Dataset items:

========

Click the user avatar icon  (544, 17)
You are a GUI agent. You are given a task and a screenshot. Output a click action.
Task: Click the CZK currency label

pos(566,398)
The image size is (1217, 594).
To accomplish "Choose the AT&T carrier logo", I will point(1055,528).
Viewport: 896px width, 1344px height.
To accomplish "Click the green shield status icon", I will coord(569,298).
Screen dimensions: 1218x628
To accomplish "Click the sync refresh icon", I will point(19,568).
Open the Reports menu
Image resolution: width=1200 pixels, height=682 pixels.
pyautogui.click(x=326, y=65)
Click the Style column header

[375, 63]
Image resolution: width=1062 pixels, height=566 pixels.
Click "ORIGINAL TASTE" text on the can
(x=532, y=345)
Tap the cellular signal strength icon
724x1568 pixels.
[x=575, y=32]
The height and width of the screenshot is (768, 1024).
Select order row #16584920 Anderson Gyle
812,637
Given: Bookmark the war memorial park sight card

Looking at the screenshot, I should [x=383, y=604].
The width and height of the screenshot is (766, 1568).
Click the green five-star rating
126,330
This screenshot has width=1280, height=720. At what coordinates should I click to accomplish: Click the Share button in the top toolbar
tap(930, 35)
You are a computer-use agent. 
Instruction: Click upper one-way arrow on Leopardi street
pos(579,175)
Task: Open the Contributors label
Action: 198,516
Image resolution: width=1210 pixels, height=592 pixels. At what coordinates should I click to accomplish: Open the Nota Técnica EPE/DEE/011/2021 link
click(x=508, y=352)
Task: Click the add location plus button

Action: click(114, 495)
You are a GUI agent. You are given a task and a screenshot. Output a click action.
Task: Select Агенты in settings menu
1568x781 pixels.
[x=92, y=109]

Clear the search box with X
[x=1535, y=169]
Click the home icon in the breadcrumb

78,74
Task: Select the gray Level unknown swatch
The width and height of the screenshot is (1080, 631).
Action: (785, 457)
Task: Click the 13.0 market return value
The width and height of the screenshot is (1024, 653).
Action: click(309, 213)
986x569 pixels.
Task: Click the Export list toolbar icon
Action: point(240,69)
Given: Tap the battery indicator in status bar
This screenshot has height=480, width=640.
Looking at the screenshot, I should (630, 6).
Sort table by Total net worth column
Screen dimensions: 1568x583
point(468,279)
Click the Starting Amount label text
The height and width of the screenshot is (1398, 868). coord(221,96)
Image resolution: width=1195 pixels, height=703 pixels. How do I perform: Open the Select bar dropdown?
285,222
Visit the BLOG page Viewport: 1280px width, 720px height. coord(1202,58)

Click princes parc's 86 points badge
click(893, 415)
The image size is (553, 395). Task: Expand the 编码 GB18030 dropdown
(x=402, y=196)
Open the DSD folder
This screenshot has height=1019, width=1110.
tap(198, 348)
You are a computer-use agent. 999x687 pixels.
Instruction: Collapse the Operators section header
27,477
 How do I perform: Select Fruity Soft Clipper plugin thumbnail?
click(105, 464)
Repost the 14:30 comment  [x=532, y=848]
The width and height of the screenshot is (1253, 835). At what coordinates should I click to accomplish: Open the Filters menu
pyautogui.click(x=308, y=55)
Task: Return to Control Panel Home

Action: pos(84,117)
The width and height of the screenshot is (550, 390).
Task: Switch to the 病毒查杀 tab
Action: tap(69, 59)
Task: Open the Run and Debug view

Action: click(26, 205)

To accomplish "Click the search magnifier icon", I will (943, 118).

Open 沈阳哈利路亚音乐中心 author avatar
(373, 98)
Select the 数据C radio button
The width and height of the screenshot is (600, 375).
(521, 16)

========

Search the entries for the string "status" and collect each line that has it.

To accomplish "Click the green shield status icon", I will coord(569,298).
Given: Tap the battery indicator in status bar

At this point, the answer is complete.